Estudio antropológico
La suya es una historia insólita, que ya fue objeto de un estudio antropológico en 1975 por Gabriel Janer, profesor de la Universidad de Palma de Mallorca, que analizó minuciosamente su caso en un trabajo titulado «La problemática educativa de los niños selváticos». Fue este antropólogo quien puso sobre la pista de Marcos al cineasta Gerardo Olivares, que ultima ahora el rodaje de «Entre lobos».
Pantoja escucha atento las explicaciones de Olivares. Y prosigue con su relato. «Cuando me localizó la Guardia Civil me dejaron con unos pastores. Llegamos a Lopera (Jaén) y allí me acogió un cura». El sacerdote decidió entregarlo a unas monjas en Madrid, que se hicieron cargo de él y le aplicaron un artilugio fabricado con dos tablas para corregir la desviación de columna que presentaba después de tantos años caminando encorvado. «Ahora ya voy comprendiendo las cosas», dice, «pero al principio era criminal. Era imposible aguantar tanto ruido, tanto jaleo. Era como un bicho que sueltan en la ciudad. Al principio tuve muchos problemas. Si tenía hambre me metía en un bar para comer.
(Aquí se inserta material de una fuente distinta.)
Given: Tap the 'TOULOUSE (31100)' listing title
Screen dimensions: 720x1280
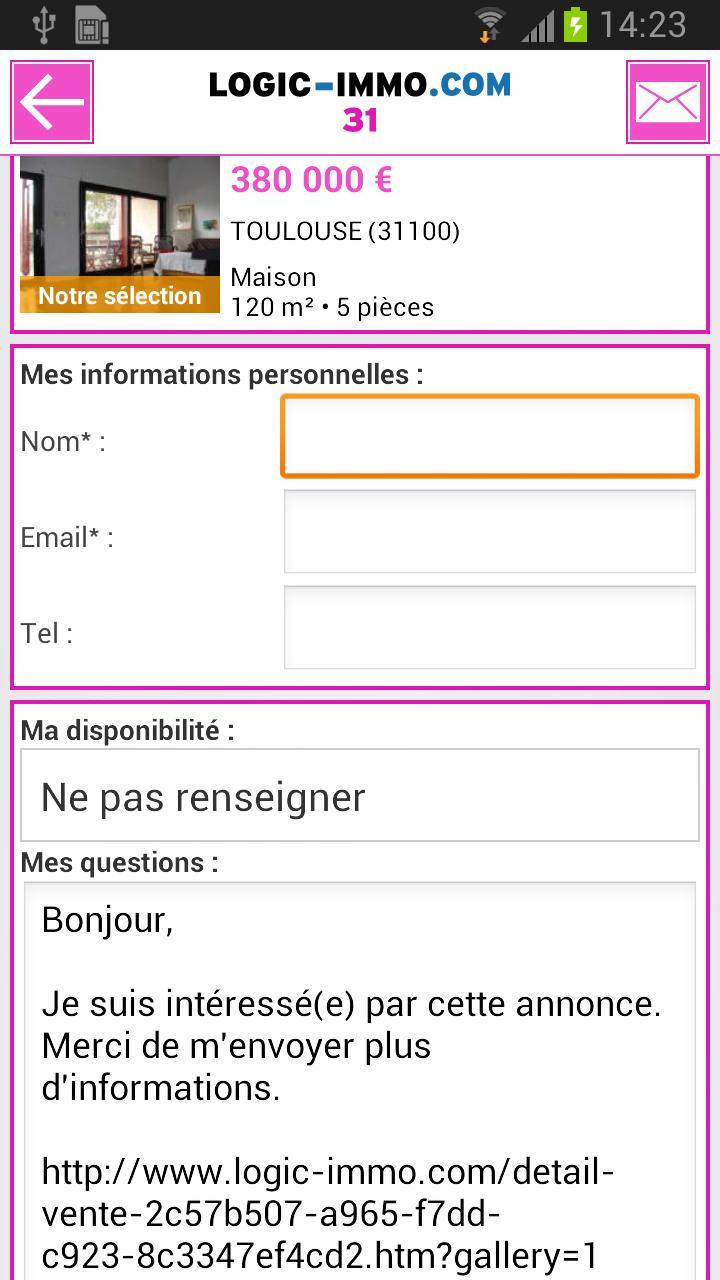Looking at the screenshot, I should [344, 231].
Pero no sabía que había que pagar y tuve un montón de conflictos».
Poco tiempo después tuvo que hacer la mili. Su adaptación se hizo insostenible. Y el coronel acabó entendiendo que un cuartel no era el lugar idóneo para un individuo extravagante como aquél.
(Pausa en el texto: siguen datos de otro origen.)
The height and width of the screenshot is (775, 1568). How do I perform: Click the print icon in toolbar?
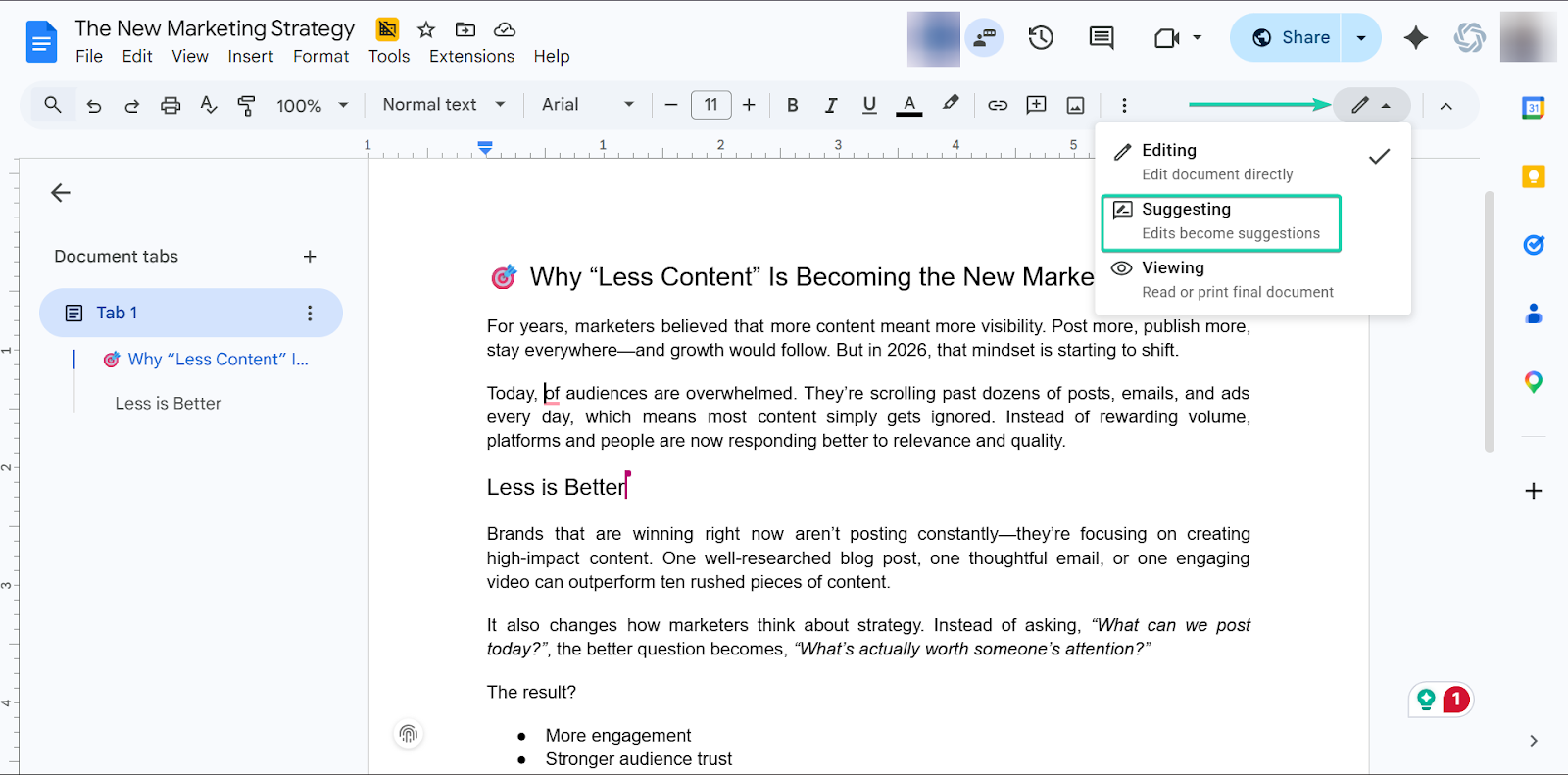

Marcos tiene hoy 64 años y una azarosa vida tras de sí que lo ha llevado por innumerables destinos en busca de trabajo. Desde hace varios años vive en un poblado cercano a Orense, donde fue contratado como casero de un cortijo. «Allí estoy muy bien. He encontrado a mi familia en Galicia. Todo el mundo me quiere».